Aleksandar Glišić

Personal information
- Date of birth: 3 September 1992 (age 33)
- Place of birth: Bosnia and Herzegovina
- Height: 1.83 m (6 ft 0 in)
- Position: Forward

Team information
- Current team: Hayk
- Number: 76

Senior career*
- Years: Team / Apps / (Gls)
- 0000–2011: FK Sloga Srbac
- 2011: Crvena Zemlja
- 2015–2018: Radnik Bijeljina / 65 / (8)
- 2019: Banants / 14 / (5)
- 2019–2021: Alashkert / 48 / (15)
- 2022: Dinamo Samarqand / 4 / (0)
- 2022–2023: Ararat Yerevan / 17 / (3)
- 2023: Noah / 5 / (0)
- 2023: Noah II / 2 / (0)
- 2024–2025: Alashkert / 18 / (0)
- 2025–: Hayk / 9 / (4)

= Aleksandar Glišić (footballer) =

Bosnian footballer

Aleksandar Glišić (born 3 September 1992) is a Bosnian professional footballer who plays as a forward.

==Club career==
Born in Bosnia and Herzegovina, Glisic started his senior career with FK Sloga Srbac.
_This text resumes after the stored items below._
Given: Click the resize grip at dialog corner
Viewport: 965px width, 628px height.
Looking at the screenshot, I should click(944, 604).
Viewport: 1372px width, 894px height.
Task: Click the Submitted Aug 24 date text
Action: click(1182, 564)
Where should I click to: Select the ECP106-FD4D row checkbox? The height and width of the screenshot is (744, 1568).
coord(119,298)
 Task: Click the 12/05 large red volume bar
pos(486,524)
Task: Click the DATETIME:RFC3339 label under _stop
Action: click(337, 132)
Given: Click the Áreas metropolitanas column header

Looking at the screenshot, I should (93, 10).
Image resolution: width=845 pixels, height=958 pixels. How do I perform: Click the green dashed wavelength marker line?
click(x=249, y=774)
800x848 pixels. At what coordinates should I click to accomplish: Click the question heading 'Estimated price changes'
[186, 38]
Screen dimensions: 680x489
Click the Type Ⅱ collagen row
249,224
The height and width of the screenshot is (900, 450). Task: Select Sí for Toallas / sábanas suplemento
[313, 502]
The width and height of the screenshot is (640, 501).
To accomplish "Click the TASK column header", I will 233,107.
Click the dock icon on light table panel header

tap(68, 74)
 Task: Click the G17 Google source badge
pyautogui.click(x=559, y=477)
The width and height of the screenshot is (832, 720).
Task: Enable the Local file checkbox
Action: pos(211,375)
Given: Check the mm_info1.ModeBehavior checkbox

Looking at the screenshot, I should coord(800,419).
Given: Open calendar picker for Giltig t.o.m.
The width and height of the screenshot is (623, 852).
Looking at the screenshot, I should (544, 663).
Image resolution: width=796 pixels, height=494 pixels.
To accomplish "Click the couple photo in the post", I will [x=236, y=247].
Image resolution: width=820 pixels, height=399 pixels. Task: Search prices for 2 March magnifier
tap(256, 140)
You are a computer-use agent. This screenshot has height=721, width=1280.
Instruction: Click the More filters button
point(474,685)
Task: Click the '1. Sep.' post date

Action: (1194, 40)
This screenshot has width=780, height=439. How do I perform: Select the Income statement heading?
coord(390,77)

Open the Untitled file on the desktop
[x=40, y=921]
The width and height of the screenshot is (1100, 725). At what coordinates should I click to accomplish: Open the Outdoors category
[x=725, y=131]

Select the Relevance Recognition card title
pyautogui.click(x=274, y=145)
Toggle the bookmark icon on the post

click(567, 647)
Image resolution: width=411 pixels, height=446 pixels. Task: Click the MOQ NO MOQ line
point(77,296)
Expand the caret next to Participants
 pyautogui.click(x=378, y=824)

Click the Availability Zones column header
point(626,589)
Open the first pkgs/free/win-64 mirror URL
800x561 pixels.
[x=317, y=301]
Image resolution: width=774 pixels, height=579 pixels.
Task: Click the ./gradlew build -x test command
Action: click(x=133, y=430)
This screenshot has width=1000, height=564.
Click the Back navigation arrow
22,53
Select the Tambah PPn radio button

In 2016. he signed for FK Radnik Bijeljina in the Premier League of Bosnia and Herzegovina, where he made over sixty-seven appearances and scored eight goals. Thereafter, he played for Urartu and Alashkert.

In August 2019, Glišić signed for Alashkert from Banants.

In January 2022, Glišić signed for Dinamo Samarqand.

On 14 June 2022, Ararat Yerevan announced the signing of Glišić.